La balbuzie non può essere esclusivamente ridotta alla ripetizione di alcuni suoni o al loro prolungamento all’inizio delle singole frasi. Come fenomeno soggettivo, è innanzi tutto altamente variabile da bambino a bambino. Ma ciò che la caratterizza in ogni caso, è un blocco, avvertito molto prima del tentativo di formulare una parola. E come tale, la balbuzie può consistere anche in strane esitazioni, pause e arresti prima e durante il discorso, variazioni nel ritmo dell’eloquio – come accelerazioni improvvise – o movimenti involontari e incontrollati – del collo, della bocca o degli occhi – come risultato del tentativo di forzare questo blocco.

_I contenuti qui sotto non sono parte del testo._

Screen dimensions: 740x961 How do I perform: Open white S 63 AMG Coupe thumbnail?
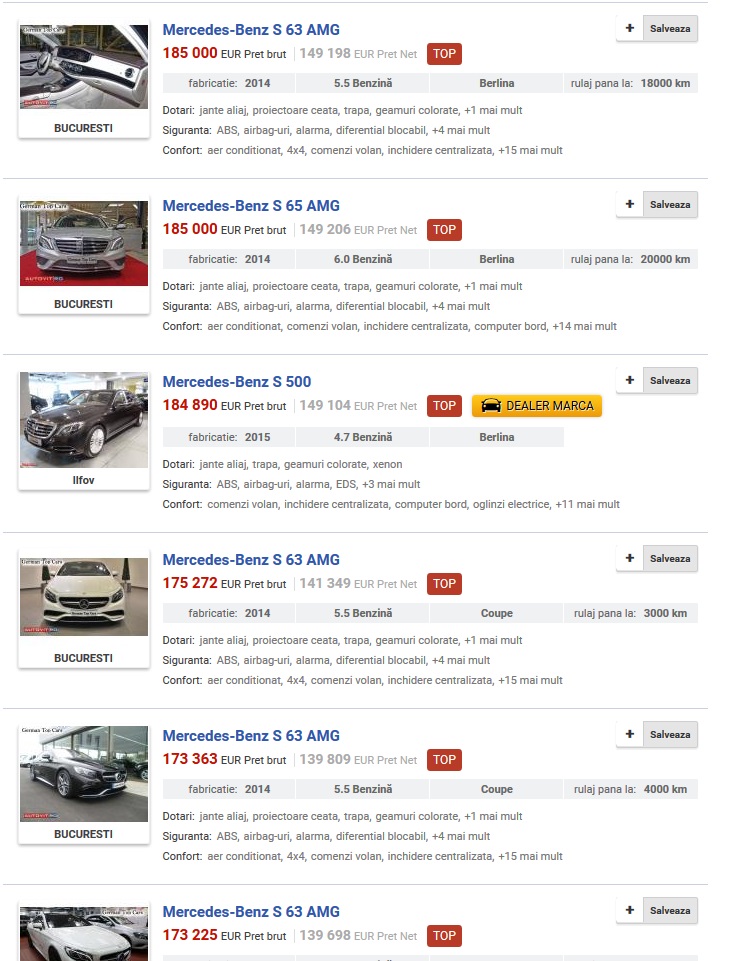point(84,597)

Inoltre i bambini consapevoli avere difficoltà nel parlare, spesso fin dalla tenera età, elaborano strategie difensive fatte di rinunce, deleghe e fuga dalle situazioni in cui possono essere messi alla prova. Un esempio è quello della “balbuzie latente” (o covert stuttering), cioè il caso in cui, per nascondere la propria balbuzie, i bambini evitano alcune parole per loro difficili da pronunciare, sostituendole con altre, a volte in modo non del tutto appropriato. Non da ultimi, bisogna considerare i risvolti sulla sfera emotiva. Il bambino che balbetta e conosce già le parole su cui si bloccherà, nelle interazioni sociali sperimenta in anticipo l’ansia, la paura e l’imbarazzo, che possono a loro volta aumentare la frequenza e l’intensità della balbuzie. Frustrazione e nervosismo possono allora essere segno della sua fatica nell’esprimersi.

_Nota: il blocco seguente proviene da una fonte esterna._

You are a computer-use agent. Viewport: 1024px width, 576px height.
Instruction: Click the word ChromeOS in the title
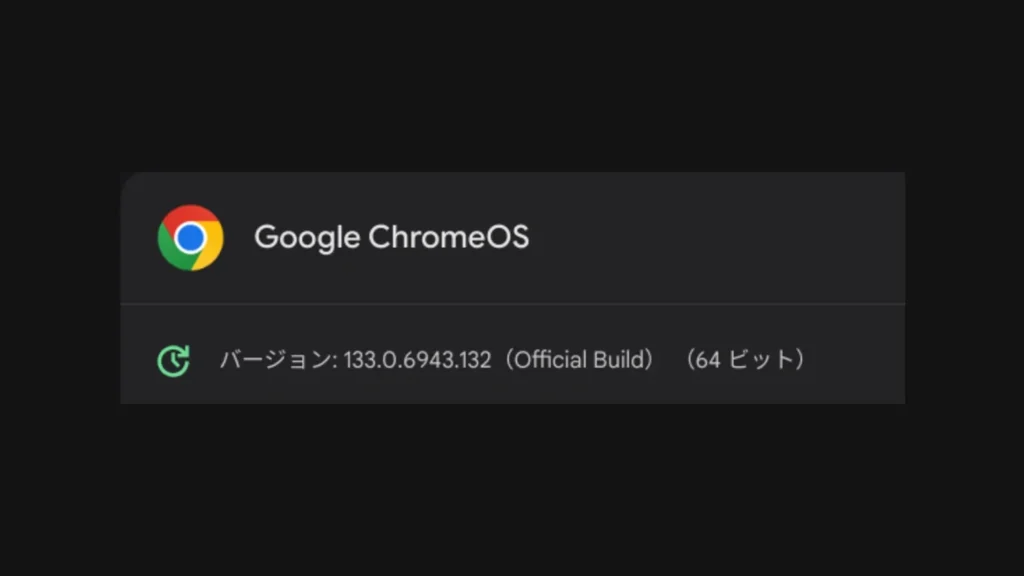coord(448,237)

A cosa è bene prestare attenzione?

Conoscere tutte le possibili manifestazioni verbali e fisiche riconducibili alla balbuzie è il primo passo per poterla riconoscere e decidere consapevolmente di intraprendere un percorso riabilitativo. Oltre alla ripetizione di una parte della parola (co-co-co-come ti chiami?) o della parola stessa più volte (mi-mi-mi-mi chiamo Matteo), è utile porre attenzione a:

  • presenza di suoni su cui il bambino sembra bloccarsi, come se gli fosse impossibile arrivare a quelli successivi
  • mancata emissione del suono che dà inizio a una nuova frase, accompagnata da frustrazione e ansia
  • interruzione della comunicazione rinuncia da parte del bambino a dire ciò che voleva
  • manifestazione inaspettata e imprevista della balbuzie, che sembrava circoscritta ad alcune espressioni o situazioni specifiche
  • evitamento e sostituzione in modo non appropriato di alcuni vocaboli, utilizzo di giri di parole (c.d. circonlocuzione), oppure ricorso frequente a intercalari
  • mancanza di contatto oculare verso il suo interlocutore
  • perdita di il controllo di alcuni muscoli facciali e di altre parti del corpo
  • stanchezza e nervosismo dopo aver passato del tempo con altri bambini.